** Dataset content follows **

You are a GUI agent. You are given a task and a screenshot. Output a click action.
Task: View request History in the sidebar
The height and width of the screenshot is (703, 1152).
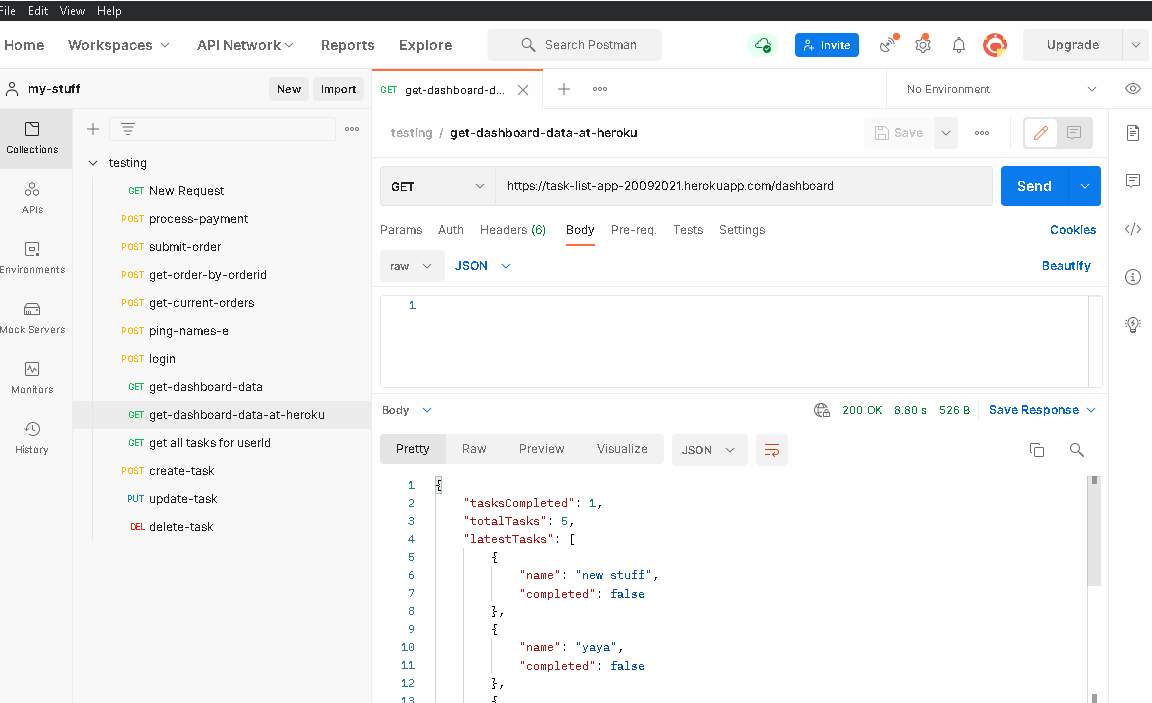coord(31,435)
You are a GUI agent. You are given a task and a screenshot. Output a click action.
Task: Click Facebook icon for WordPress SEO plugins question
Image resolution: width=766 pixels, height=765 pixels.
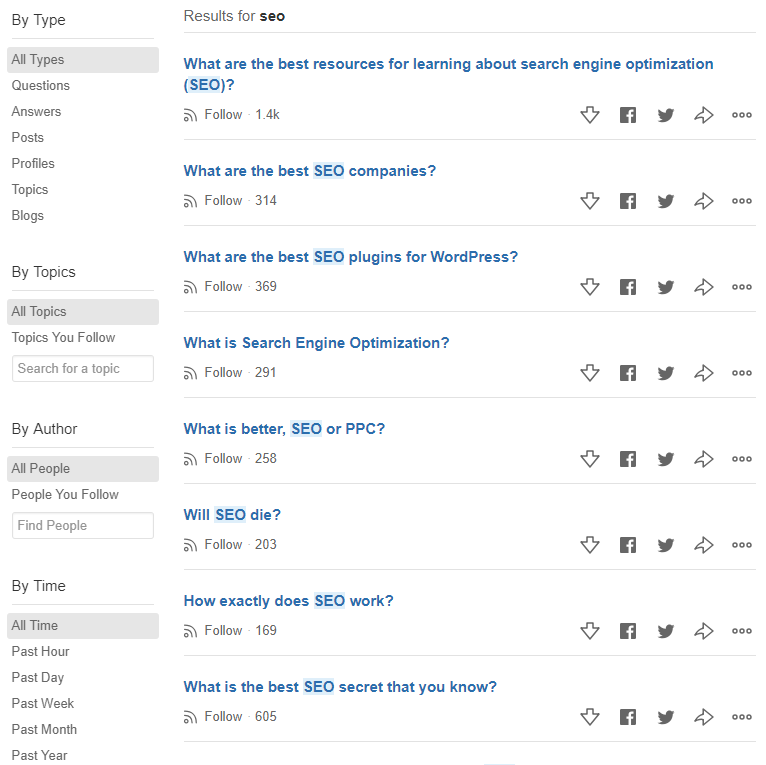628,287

** End of Dataset content **

Task to carry out -
Your answer must be an exact copy of the lines above, from the line that contains "Task: View request History in the sidebar" through the final line, with no pictures in it.

Response to this exercise -
Task: View request History in the sidebar
The height and width of the screenshot is (703, 1152).
coord(31,435)
You are a GUI agent. You are given a task and a screenshot. Output a click action.
Task: Click Facebook icon for WordPress SEO plugins question
Image resolution: width=766 pixels, height=765 pixels.
628,287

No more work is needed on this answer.